- **PROBLEM TO WORK ON**
Output each entry verbatim and exclude every picture from it.

- **DATA PROVIDED**
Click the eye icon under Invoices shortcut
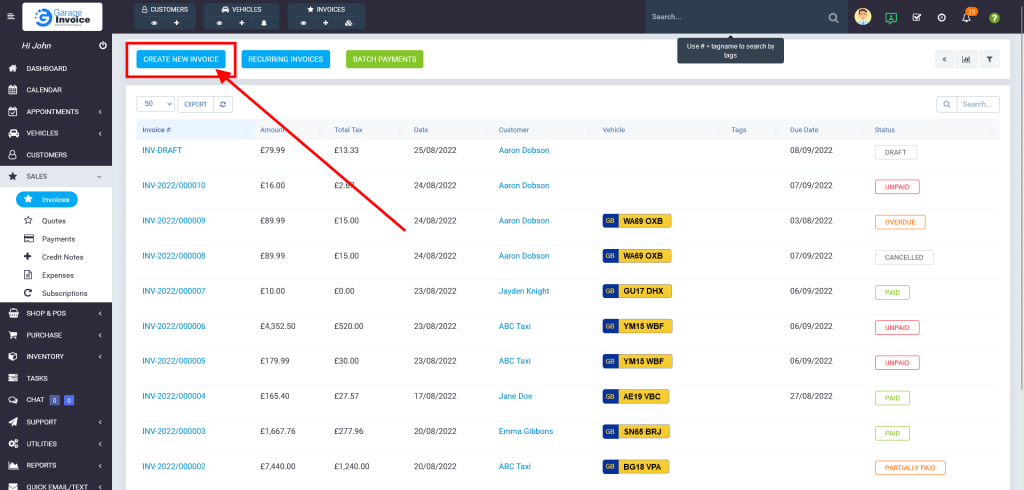Image resolution: width=1024 pixels, height=490 pixels. (304, 22)
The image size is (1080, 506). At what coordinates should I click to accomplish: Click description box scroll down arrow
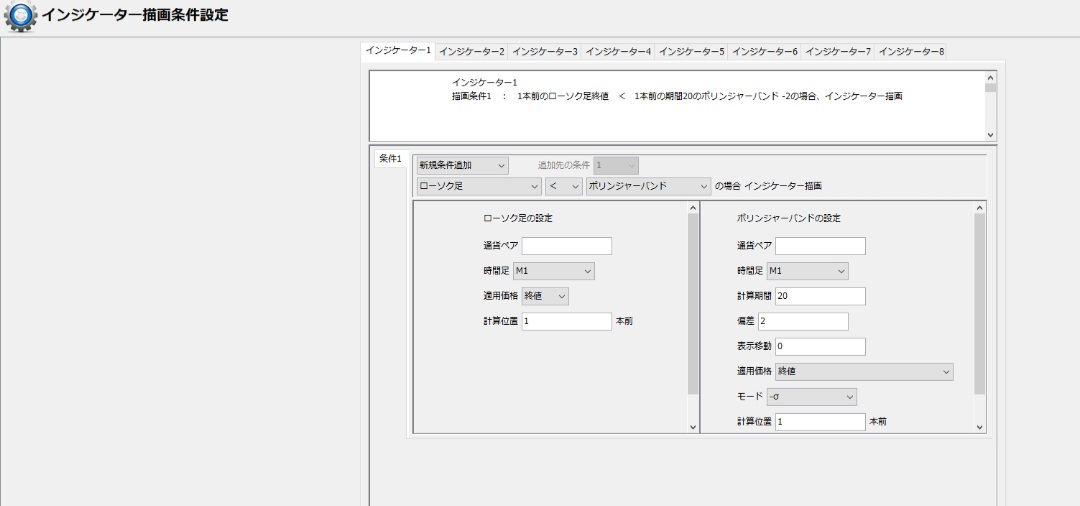991,134
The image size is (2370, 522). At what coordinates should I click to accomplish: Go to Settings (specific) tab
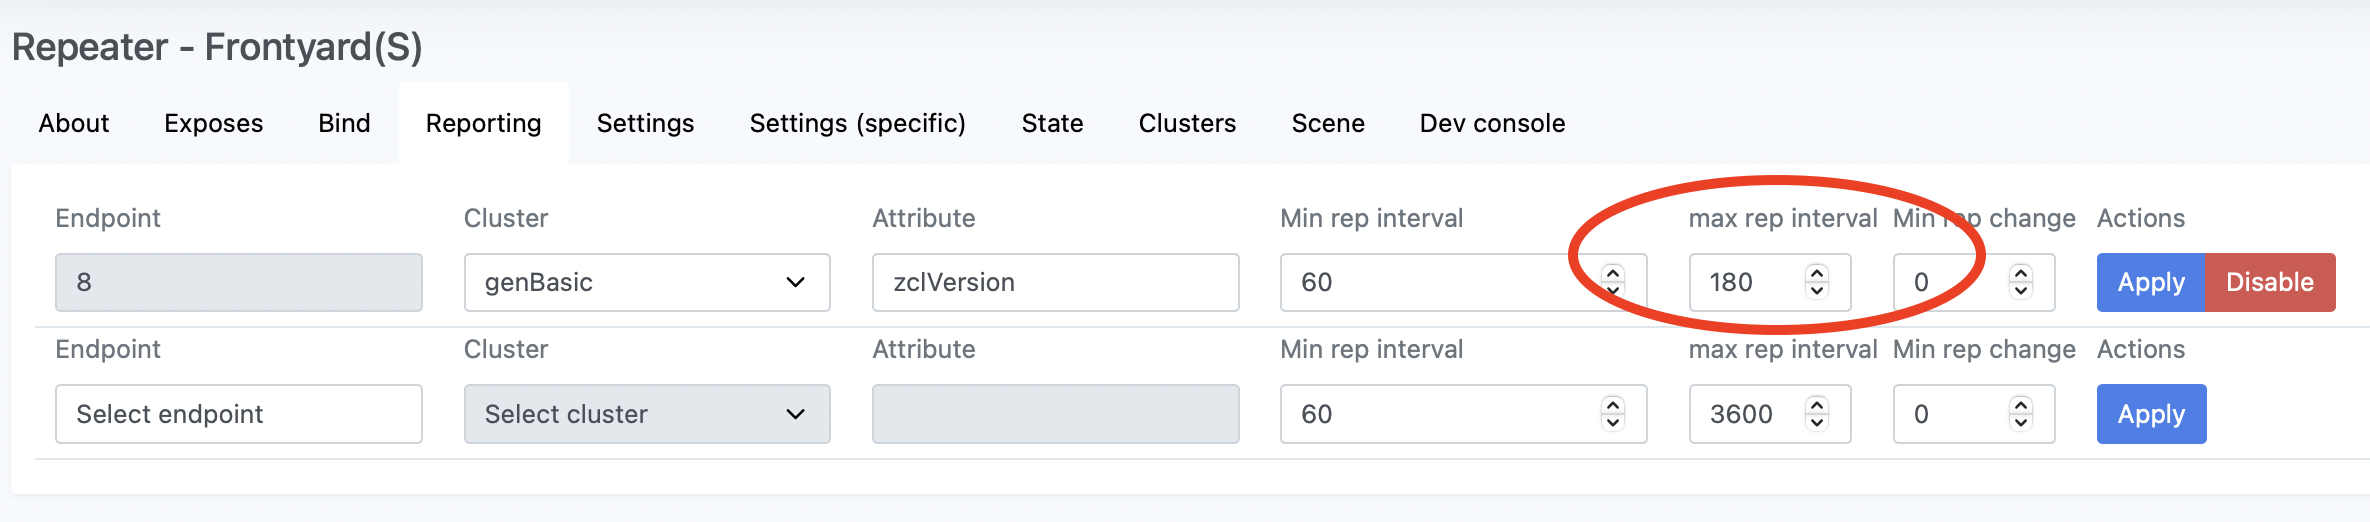857,123
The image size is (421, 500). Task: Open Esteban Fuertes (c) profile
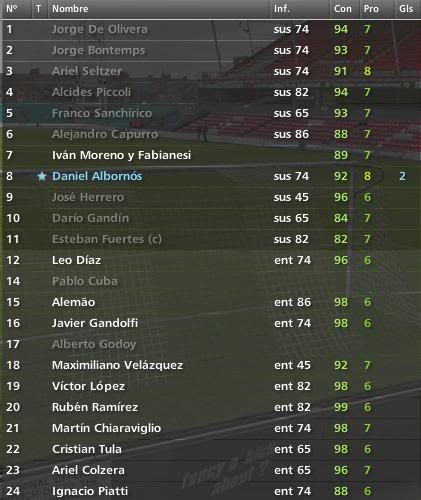[107, 239]
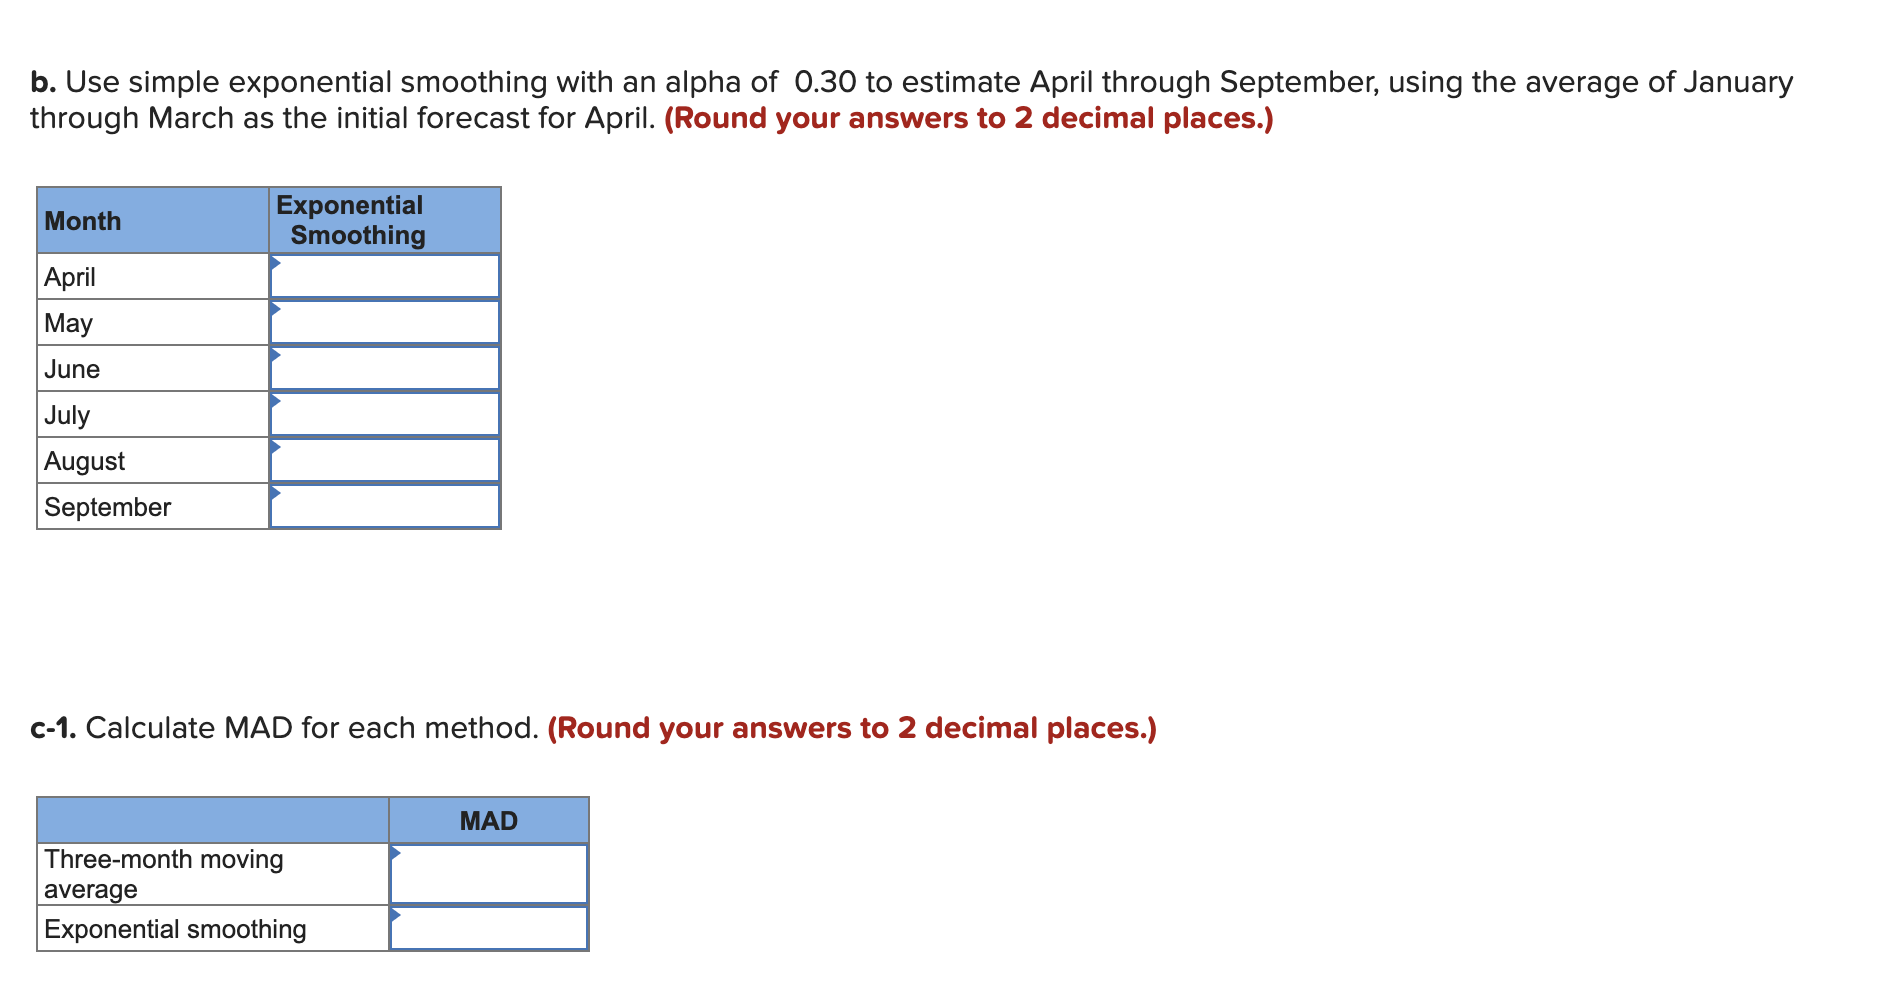
Task: Click the blue marker on the moving average MAD cell
Action: pos(394,852)
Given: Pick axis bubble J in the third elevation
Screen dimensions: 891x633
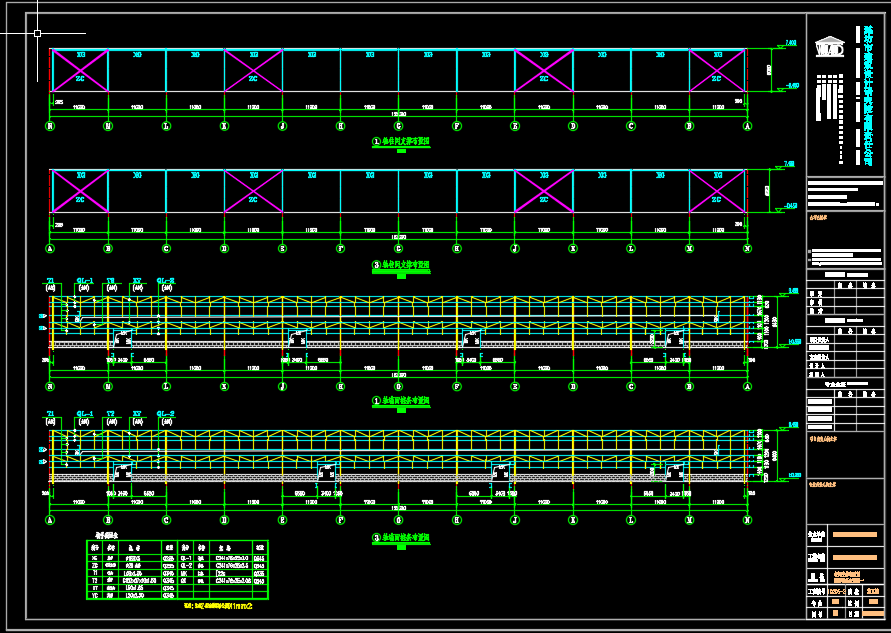Looking at the screenshot, I should (282, 386).
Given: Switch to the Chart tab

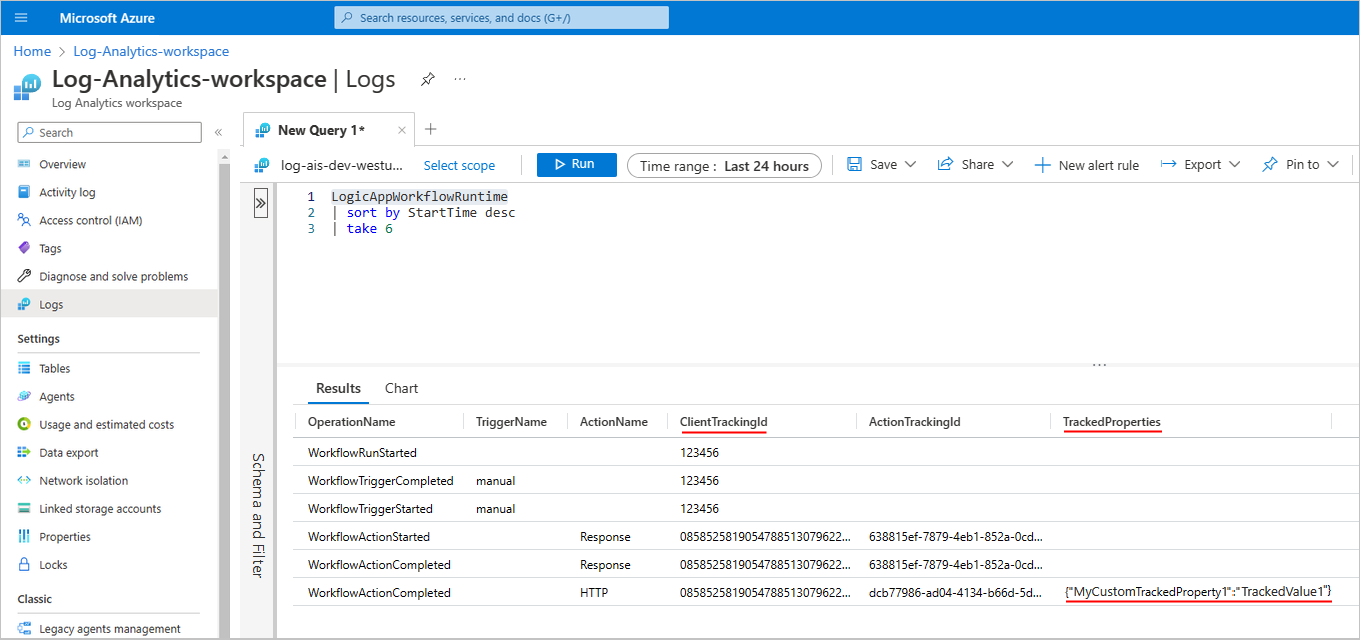Looking at the screenshot, I should click(x=401, y=388).
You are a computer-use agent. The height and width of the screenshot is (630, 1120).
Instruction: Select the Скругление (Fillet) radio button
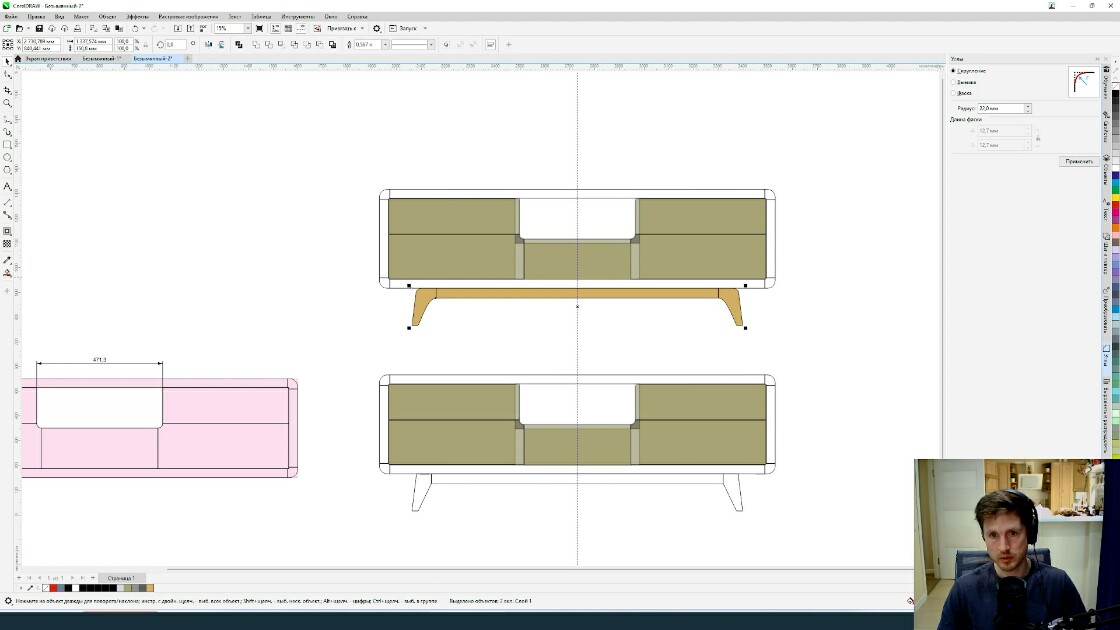[953, 71]
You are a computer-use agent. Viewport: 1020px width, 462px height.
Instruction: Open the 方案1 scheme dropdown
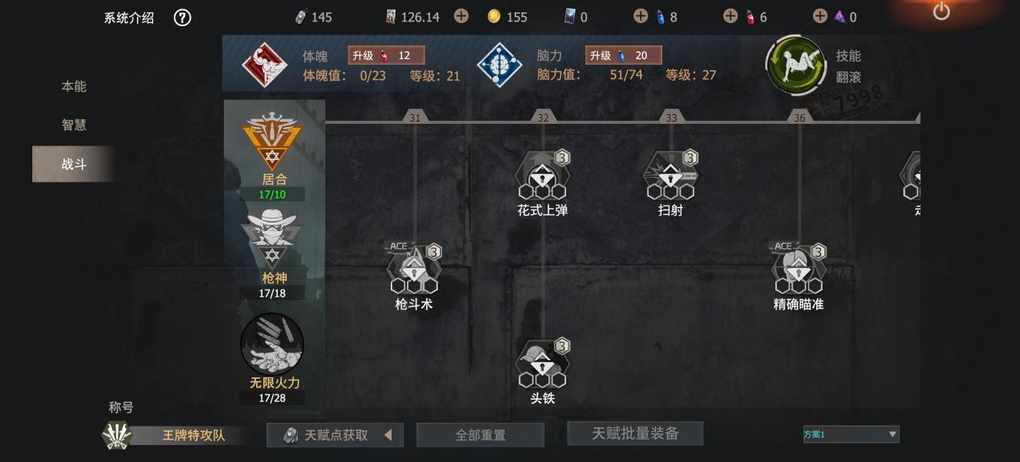click(x=851, y=435)
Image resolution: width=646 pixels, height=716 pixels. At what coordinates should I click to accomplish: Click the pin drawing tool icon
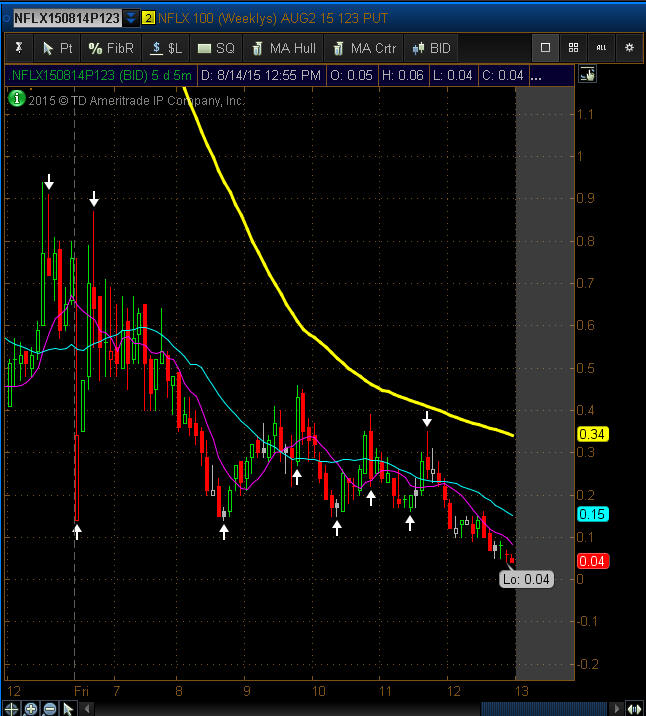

- **SOLUTION FOR THIS TASK**
Click the eye icon under Invoices shortcut
Image resolution: width=1024 pixels, height=490 pixels. (304, 22)
The image size is (1080, 506). At what coordinates should I click to accomplish: Click description box scroll down arrow
991,134
The image size is (2370, 522). At what coordinates should I click to accomplish: Go to Settings (specific) tab
857,123
The image size is (421, 500). Task: Open Esteban Fuertes (c) profile
[107, 239]
Task: Click the blue marker on the moving average MAD cell
Action: pos(394,852)
Given: Pick axis bubble J in the third elevation
Screen dimensions: 891x633
Looking at the screenshot, I should (282, 386).
Given: Switch to the Chart tab

Looking at the screenshot, I should click(x=401, y=388).
You are a computer-use agent. The height and width of the screenshot is (630, 1120).
Instruction: Select the Скругление (Fillet) radio button
[953, 71]
You are a computer-use agent. Viewport: 1020px width, 462px height.
Instruction: Open the 方案1 scheme dropdown
click(x=851, y=435)
Image resolution: width=646 pixels, height=716 pixels. At what coordinates should I click to accomplish: Click the pin drawing tool icon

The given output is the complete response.